The Supreme Court has ruled on more than a few occasions that the dismissal of a worker on sick leave due to IT (if there are no reasons to classify it as appropriate) must be declared inadmissible, but not null, unless the parameters set by the CJEU are met, that is, illness equivalent to disability (basically those long-term sick leave.)
The TS Judgment of September 15, 2020, rcud no.: 3387/2017, citing the “Daouidi” doctrine and others, as well as its own, can be cited among others, declaring the dismissal unfair, not finding the slightest element of judgment that allows us to consider that it could be a long-term limitation that prevents the full and effective participation of the worker in professional life on equal terms with other workers.</ p>
It is then forced to descend to the new regulation in relation to the nullity of the dismissals of people in a situation of IT (disease) nullity that as is known imposes, as an effect, the Mandatory reinstatement of the dismissed person, respecting all the conditions that he accredited, and the payment of processing salaries, in addition, possibly, to additional compensation for damages:
First, article 2.3 when it states that
“The disease may not cover differences in treatment other than those deriving from the treatment process itself, the objective limitations imposed for the exercise of certain activities or those required for reasons of public health ”.
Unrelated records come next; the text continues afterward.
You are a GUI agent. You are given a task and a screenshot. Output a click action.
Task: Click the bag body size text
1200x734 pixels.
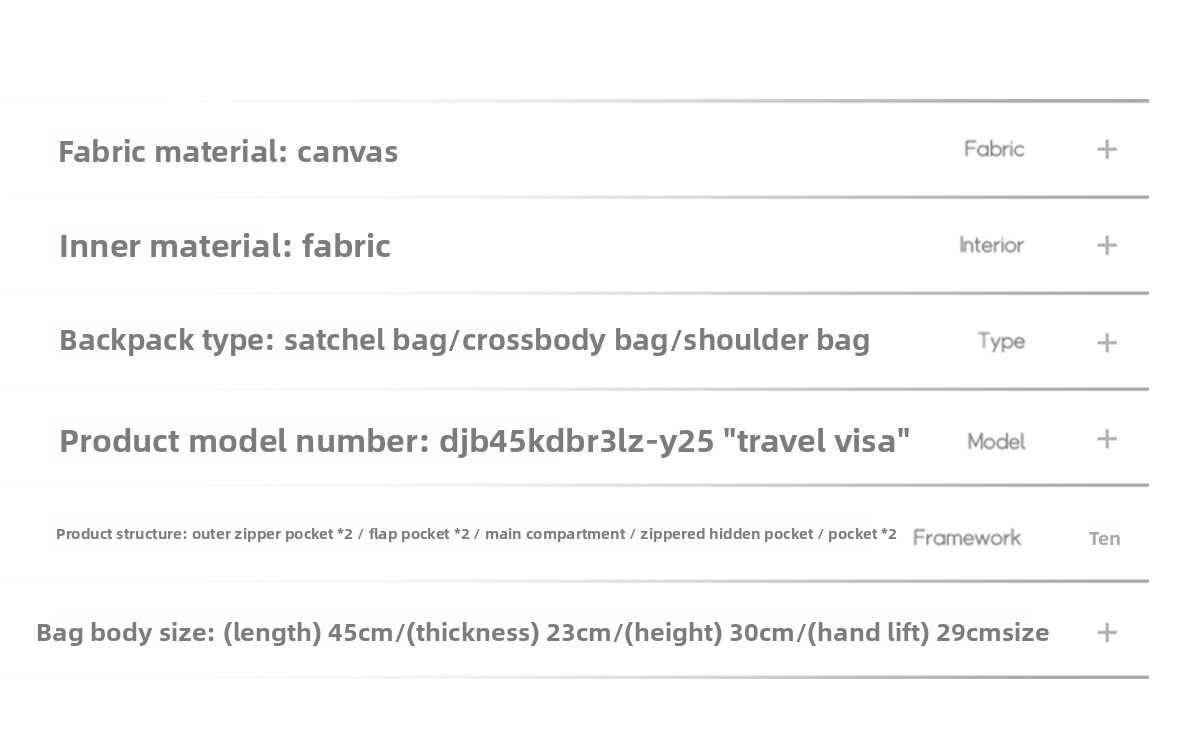[x=542, y=632]
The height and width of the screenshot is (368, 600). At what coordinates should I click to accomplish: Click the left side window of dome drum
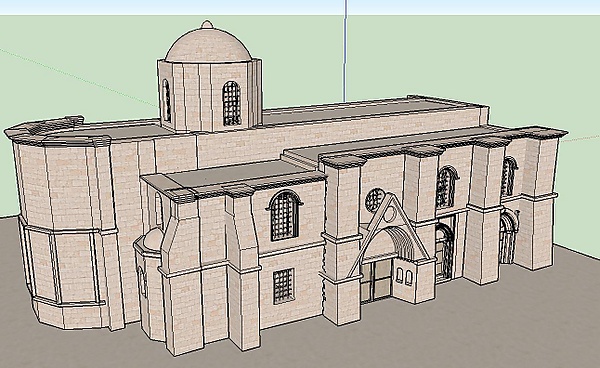pos(166,100)
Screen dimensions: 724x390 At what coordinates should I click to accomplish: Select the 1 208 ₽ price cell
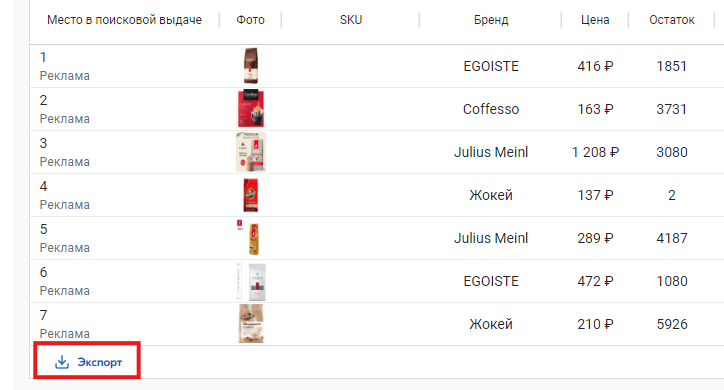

And in relation to work for others, article 9.1 of the Law tells us that
“Limitations, segregations or exclusions may not be established due to the causes provided for in this law for access to employment as an employee, public or private, including selection criteria, in training for employment, in professional promotion, remuneration, working hours and other working conditions, as well as suspension, dismissal or other causes of termination of the employment contract< /strong>”.
And thirdly, article 26 regulates when an act will be null and void:
“The provisions, acts or clauses of legal transactions that constitute or cause discrimination due to any of the reasons set forth in the first section of article 2 of this law are null and void.”</em >
Final conclusion
Are we facing a new possibility of qualifying a null dismissal?
In the absence of a subsequent and serene interpretation by the courts, it can be affirmed that the simple fact of being on temporary disability leave, regardless of its duration, since the The law does not speak of short or long duration, or if the morbid situation is serious or not, it could lead to the nullity of the dismissal.
However, I do appreciate, and here comes a certain confusion, which leads to the well-known legal uncertainty, and who knows if an escape from the declaration of automatic nullity, which, Unlike other cases of objective nullity such as maternity, if we stop at art. 30.1 of the commented standard, when it regulates the rules of the burden of proof, requires the allegation of discrimination and well-founded evidence of its existence, to transfer to the company the contribution of an objective and reasonable justification (which must prove, of course) of the measures adopted and their proportionality.
This leads me to advise the client to approach the office that the dismissal letter of the worker who is on medical leave must contain a cause for dismissal, in addition to legally supported, well explained and in detail, at the same time that it can be proven, to try to avoid, or at least try, the presumption that the dismissal is due to the illness that the employee suffers.